血清學檢測工具,如酶聯免疫吸附試驗(ELISA)、血凝抑制試驗(HI)和側向流動免疫測定(LFA),對于回顧性暴露評估、疫苗效力評價和區分感染與疫苗接種動物(DIVA)策略至關重要。它們主要檢測針對HA、NA和NP等病毒抗原的宿主體液免疫反應。

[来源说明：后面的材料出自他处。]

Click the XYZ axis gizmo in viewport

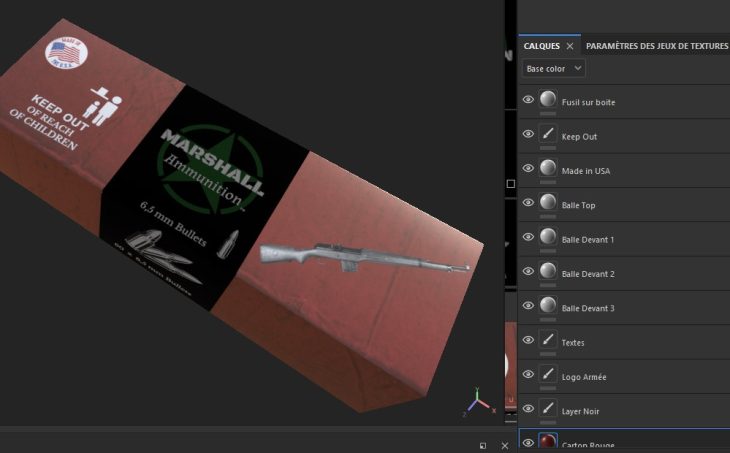pyautogui.click(x=478, y=401)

病毒分離仍然是檢測和表征AIV(包括H5N1等HPAI亞型)的權威參考方法,通過確認具有復制能力的病毒,可以進行全面的表型和基因型分析。但由于其耗時(通常需要2-7天)、需要高等級生物安全防護以及靈敏度受病毒滴度影響,其在快速疫情響應中的作用受到限制,已轉向確認性和存檔用途。
多模態禽流感傳感的機遇
靶向生物傳感與診斷
這一診斷類別提供基于序列或親和力的確認和分型,包括等溫核酸擴增、CRISPR-Cas檢測、RT-qPCR以及靶向生物傳感器(電化學阻抗/電容和表面等離子體共振(SPR)/光學平臺)。在實踐層面,CRISPR-Cas系統通過與等溫擴增相結合,實現了小型化和現場部署。近期的“一體化”RT-RPA–Cas12a/Cas13a平臺將擴增和檢測整合在封閉式試劑盒內,減少了轉移步驟和污染風險。凍干試劑延長了常溫下的保存穩定性,而熒光、比色和側向層析讀數為無需專業設備的直觀判讀提供了可能。這類系統可實現低于10拷貝/微升的靈敏度,在45-60分鐘內得到結果,其性能可與臺式RT-qPCR相媲美。電化學阻抗和電容生物傳感器可直接從擦拭或環境樣本中檢測病毒RNA或抗原,通常在1小時內完成。SPR適配體傳感器可解析較寬的病毒載量范圍,耗時約1.5小時。這些工具可作為分子檢測的補充,整合到靶向檢測路徑中。
非靶向異常檢測
這一路徑在無需預先知曉病原體的情況下,標記與感染相關的擾動,包括對空氣/粉塵/冷凝物進行無標記的表面增強拉曼光譜(SERS)分子指紋分析,以及對呼吸/發聲異常進行聲學監測。在攻毒和田間研究中,聲學特征能在出現明顯臨床癥狀前約48小時提示呼吸窘迫,從而實現早期隔離和針對性的后續檢測。SERS則增加了無需探針的分子指紋圖譜,可通過機器學習進行分類,從而在檢測到廣泛異常時提示啟動靶向檢測。
融合與分流
將兩條路徑結合,可實現對分子特征和雞群行為兩個層面的時空異常進行實時、非侵入式、物種非依賴性的監測。在實際操作中,非靶向警報(SERS/聲學)會觸發靶向確認檢測(等溫擴增 ± CRISPR、RT-qPCR、電化學/SPR),一致陽性的結果將升級應對措施(隔離、更換個人防護裝備、確認性采樣)。將這一邏輯嵌入統一的“一體化健康”監測架構中,通過實現跨動物、人類和環境健康領域的早期檢測和協同響應,從而加強了前瞻性和適應性的生物安全。